Monday I went to an auction that was selling the books and paintings of a local artist who died recently. She owned an antique shop and, apparently, was a hoarder. Someone at the auction, who knew the deceased, said, “She had great stuff [in her shop] but I got tired of going in there, asking the price, and then hearing her say, ‘Let me get back to you on that,’ and she never did. She wouldn’t let anything go.†The hoarding impulse—to save anything and everything in case you might need it– isn’t so wrong, it’s just impractical.
I understand the impulse. One year, for some reason, I got out of the habit of reading the New York Times Sunday book review and so I let them pile up, thinking I’d have time to read them later. Two years later, I had accumulated a huge stack of unread reviews and it was disturbingly clear that I’d never read them. So, reluctantly, I recycled them. But I could see how a vague hope might have kept me collecting the unread reviews for many years, maybe till the end of my days. Now I give a review two weeks: if I don’t read it, I dump it. Magazines get four weeks. I don’t even TRY to read the New Yorker from cover to cover every week. Mind you, it’s taken me years to train myself to LET GO like this.
Jill and I hold a yard sale about once a year to off-load much of the stuff we accumulate as we upgrade furniture and fixtures in our old house. Still, we have a lot of stuff—because we have a big house. It’s the goldfish phenomenon: you will grow as big as your bowl allows. Hoarders forget the limits of their bowl and keep collecting. The collecting impulse itself is actually a healthy one and probably rooted in our distant past, when we were hunters and gatherers. Gathering helped us make it through hard times. Nowadays, in an overly prosperous world (that is, for most of us in this nation), gathering isn’t so important. But we can see the necessity of it when we witness a homeless man wheeling his rusty shopping cart piled high with scavenged things.

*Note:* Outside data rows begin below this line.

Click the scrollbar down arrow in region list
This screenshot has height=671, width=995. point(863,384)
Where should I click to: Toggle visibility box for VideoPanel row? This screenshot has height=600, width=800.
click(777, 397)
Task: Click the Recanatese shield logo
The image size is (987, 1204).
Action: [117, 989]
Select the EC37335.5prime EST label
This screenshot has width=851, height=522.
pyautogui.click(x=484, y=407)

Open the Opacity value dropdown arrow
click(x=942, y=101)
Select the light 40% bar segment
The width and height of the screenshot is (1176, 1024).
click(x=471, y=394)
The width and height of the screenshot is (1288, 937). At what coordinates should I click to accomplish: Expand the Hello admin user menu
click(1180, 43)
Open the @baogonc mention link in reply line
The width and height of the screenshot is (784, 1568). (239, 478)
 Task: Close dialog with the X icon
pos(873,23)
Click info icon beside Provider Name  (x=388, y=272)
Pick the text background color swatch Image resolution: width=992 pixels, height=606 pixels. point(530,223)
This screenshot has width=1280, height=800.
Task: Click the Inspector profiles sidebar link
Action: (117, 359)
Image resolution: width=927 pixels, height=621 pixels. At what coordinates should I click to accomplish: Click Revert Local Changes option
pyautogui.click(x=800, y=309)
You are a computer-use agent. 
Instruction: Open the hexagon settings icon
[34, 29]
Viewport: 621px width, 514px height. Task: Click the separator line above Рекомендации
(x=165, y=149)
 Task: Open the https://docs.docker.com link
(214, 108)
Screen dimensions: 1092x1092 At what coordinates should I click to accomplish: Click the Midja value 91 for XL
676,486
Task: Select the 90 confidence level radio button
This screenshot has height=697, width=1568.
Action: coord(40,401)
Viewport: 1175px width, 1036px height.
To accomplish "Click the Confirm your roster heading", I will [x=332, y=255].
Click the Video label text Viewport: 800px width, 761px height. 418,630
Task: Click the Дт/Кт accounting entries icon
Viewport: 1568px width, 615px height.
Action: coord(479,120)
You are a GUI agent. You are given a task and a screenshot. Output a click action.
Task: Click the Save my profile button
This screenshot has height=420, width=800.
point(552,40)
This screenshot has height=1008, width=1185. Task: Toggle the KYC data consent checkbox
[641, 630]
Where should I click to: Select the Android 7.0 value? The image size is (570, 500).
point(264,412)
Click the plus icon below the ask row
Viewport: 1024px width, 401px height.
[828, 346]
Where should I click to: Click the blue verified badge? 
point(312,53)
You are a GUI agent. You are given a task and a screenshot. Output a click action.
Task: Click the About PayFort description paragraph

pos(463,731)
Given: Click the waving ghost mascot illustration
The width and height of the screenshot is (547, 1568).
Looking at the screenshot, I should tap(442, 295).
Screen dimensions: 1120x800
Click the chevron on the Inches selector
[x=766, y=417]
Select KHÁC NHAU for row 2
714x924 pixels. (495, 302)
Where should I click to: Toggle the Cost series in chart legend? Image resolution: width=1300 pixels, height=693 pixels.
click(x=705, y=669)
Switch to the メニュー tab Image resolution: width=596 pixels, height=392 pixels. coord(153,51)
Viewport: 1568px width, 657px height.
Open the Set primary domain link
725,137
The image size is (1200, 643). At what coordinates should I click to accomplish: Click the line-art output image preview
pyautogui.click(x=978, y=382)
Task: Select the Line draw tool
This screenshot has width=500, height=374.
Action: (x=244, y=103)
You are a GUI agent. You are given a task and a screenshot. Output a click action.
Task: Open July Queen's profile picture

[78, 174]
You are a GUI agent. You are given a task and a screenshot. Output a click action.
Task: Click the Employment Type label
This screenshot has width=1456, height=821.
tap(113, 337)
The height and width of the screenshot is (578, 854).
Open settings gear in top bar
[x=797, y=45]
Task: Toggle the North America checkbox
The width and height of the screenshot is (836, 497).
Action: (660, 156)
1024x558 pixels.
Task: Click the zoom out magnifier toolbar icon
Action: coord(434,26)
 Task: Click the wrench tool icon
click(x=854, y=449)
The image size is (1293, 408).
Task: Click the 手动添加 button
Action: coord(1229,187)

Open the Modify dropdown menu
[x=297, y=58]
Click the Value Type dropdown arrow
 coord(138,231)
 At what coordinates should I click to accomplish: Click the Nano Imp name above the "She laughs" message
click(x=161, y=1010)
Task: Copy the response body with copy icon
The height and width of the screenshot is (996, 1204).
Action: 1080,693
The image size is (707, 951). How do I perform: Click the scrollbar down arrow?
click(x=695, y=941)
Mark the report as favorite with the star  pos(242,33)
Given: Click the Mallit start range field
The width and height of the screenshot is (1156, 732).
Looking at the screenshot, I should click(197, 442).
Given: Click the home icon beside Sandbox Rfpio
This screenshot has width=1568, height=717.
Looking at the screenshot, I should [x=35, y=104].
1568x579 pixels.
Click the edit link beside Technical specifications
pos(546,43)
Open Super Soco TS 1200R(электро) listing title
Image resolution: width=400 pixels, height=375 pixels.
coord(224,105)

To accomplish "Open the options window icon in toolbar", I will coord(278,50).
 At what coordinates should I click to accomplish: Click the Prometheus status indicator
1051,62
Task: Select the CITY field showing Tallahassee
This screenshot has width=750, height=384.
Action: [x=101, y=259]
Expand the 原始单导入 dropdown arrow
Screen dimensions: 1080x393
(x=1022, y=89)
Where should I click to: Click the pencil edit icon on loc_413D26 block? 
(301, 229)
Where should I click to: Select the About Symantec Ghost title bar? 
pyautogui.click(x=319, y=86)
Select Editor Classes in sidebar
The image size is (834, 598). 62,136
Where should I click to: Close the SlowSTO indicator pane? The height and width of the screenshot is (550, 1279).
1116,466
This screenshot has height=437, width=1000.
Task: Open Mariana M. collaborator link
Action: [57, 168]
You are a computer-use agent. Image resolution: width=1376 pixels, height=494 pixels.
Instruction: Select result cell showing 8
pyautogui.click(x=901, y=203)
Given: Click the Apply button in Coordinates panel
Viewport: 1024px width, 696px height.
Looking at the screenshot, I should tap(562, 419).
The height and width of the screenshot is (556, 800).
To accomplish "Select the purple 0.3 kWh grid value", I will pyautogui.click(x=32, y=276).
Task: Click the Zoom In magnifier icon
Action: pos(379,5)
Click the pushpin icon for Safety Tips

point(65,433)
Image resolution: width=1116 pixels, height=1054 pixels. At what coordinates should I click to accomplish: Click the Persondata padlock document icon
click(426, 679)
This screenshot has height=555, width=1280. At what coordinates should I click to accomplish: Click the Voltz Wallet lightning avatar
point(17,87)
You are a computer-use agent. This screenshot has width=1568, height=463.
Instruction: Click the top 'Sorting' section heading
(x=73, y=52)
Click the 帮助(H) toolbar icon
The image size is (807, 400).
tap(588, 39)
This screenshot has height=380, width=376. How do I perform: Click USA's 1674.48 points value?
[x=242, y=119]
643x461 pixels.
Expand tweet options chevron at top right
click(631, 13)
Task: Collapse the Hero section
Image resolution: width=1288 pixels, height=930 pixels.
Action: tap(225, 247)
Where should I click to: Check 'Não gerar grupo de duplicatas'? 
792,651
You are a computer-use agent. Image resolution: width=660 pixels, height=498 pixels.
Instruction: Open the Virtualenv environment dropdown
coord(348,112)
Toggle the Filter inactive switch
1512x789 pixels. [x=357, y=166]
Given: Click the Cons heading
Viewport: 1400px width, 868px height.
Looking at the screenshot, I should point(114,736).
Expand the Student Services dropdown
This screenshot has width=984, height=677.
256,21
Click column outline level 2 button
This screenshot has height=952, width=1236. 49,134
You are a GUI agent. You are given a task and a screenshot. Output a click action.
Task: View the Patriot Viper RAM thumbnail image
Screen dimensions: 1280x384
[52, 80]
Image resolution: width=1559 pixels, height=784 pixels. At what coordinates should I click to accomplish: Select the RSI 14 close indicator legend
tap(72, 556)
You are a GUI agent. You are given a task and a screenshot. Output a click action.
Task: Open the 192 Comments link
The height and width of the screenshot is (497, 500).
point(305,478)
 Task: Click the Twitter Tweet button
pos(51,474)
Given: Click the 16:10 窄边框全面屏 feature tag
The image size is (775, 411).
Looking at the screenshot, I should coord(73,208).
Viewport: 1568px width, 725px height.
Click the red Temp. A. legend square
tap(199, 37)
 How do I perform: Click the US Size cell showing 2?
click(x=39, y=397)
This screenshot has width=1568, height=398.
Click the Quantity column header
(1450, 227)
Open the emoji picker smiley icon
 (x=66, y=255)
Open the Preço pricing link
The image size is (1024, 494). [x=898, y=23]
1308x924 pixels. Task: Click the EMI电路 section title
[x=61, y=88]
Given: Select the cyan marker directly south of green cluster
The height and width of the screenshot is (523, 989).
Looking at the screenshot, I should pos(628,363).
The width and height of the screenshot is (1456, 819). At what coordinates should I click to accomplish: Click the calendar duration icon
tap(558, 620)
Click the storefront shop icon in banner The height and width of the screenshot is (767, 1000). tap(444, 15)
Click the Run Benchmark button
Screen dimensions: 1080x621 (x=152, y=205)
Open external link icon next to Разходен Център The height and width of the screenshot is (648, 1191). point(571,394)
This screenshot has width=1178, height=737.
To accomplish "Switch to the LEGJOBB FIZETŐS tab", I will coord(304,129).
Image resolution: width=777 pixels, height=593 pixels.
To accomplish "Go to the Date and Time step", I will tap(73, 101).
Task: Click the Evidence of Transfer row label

These are some of the reasons Jill and I scavenge and flea market and visit auctions. Often, the goods and atmosphere of a flea market are just one step removed from a refuse dump and some auctions are not far removed from flea markets. All three offer us the opportunity to salvage, collect, and hoard. At Monday’s auction, I bought mostly art work that belonged to the dead painter—who did really good stuff, I think, but got little recognition because she couldn’t bring herself to sell any of it. I bought boxes of it, which I’ll be sorting and framing for years to come. Or until I’ve decided enough is enough and I set the rest out at our next garage sale.